Aerial view of Mile High Stadium circa 1980
|Former names||Bears Stadium (1948–1968)|
|Address||2755 West 17th Avenue|
|Owner||City & County of Denver
Rocky Mountain Sports, Inc.
(Denver Bears / Broncos,
|Operator||Denver Parks and Recreation|
|Field size||Left Field: 333 ft (101 m)
Left-Center: 366 ft (112 m)
Center Field: 423 ft (129 m)
Right-Center: 400 ft (122 m)
Right Field: 370 ft (113 m)
|Opened||August 14, 1948|
|Expanded||1959, 1968, 1976, 1977, 1986|
|Closed||December 23, 2000|
|Demolished||April 17, 2002|
|Architect||Stanley E. Morse|
|General contractor||Platt Rogers
|Denver Bears / Zephyrs (AA / PCL) (1955–1992)
Denver Broncos (AFL / NFL) (1960–2000)
Denver Dynamos (NASL) (1974–1975)
Colorado Caribous (NASL) (1978)
Denver Gold (USFL) (1983–1985)
Colorado Rockies (MLB) (1993–1994)
Colorado Rapids (MLS) (1996–2000)
The stadium was built in 1948 to accommodate the Denver Bears baseball team, which was a member of the Western League during its construction. Originally designed as a baseball venue, the stadium was expanded in later years to accommodate the addition of a professional football team to the city, the Denver Broncos, as well as to improve Denver's hopes of landing a Major League Baseball team. Although the stadium was originally built as a baseball-specific venue, it became more popular as a pro-football stadium despite hosting both sports for a majority of its life.

WORK TO DO ▸
- 1) Print the part of the Mile High Stadium text from "Right Field: 370" to "Rapids (MLS) (1996–2000)".
- 2) Proceed with the Mile High Stadium text, picking up after its final sentence.
You won't need the records.

DATA ▸

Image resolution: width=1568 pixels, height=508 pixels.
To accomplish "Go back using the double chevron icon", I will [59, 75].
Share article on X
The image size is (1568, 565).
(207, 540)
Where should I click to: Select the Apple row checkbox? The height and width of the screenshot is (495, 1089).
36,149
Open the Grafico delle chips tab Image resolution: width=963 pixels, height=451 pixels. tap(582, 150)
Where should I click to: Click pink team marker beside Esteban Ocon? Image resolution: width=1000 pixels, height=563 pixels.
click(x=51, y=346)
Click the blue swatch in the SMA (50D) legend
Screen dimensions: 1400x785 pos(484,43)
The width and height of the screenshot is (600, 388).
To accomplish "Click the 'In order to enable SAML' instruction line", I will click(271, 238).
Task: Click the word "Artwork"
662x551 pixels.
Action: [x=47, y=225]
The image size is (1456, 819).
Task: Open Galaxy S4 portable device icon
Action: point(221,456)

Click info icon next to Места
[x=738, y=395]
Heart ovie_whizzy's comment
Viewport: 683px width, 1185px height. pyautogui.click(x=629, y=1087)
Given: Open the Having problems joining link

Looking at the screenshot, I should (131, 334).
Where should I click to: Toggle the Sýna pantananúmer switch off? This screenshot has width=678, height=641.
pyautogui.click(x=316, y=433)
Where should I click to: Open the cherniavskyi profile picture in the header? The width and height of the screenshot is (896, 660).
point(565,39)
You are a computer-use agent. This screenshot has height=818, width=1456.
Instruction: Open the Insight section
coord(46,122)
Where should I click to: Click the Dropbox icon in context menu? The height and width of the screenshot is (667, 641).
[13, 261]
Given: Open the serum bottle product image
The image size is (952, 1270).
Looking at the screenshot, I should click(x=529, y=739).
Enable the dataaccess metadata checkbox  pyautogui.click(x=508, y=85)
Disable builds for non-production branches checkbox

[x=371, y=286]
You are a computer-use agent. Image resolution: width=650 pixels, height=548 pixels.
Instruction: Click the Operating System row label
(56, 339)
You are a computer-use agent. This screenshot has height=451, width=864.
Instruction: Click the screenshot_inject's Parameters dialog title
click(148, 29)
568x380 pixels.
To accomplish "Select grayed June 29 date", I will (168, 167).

RESPONSES ▸
- 1)
Right Field: 370 ft (113 m)
|Opened||August 14, 1948|
|Expanded||1959, 1968, 1976, 1977, 1986|
|Closed||December 23, 2000|
|Demolished||April 17, 2002|
|Architect||Stanley E. Morse|
|General contractor||Platt Rogers
|Denver Bears / Zephyrs (AA / PCL) (1955–1992)
Denver Broncos (AFL / NFL) (1960–2000)
Denver Dynamos (NASL) (1974–1975)
Colorado Caribous (NASL) (1978)
Denver Gold (USFL) (1983–1985)
Colorado Rockies (MLB) (1993–1994)
Colorado Rapids (MLS) (1996–2000)

- 2)
The Broncos called Mile High Stadium home from their beginning in the AFL in 1960 until 2000. The Bears, who changed their name to the Zephyrs in 1985, continued to play in the stadium until 1992 when the franchise was moved to New Orleans. The move was precipitated by the awarding of a Major League Baseball franchise to the city of Denver, and in 1993 the Colorado Rockies season opened in Mile High. The team played the 1993 and strike-shortened 1994 seasons in Mile High setting MLB attendance records while Coors Field was being constructed in downtown Denver.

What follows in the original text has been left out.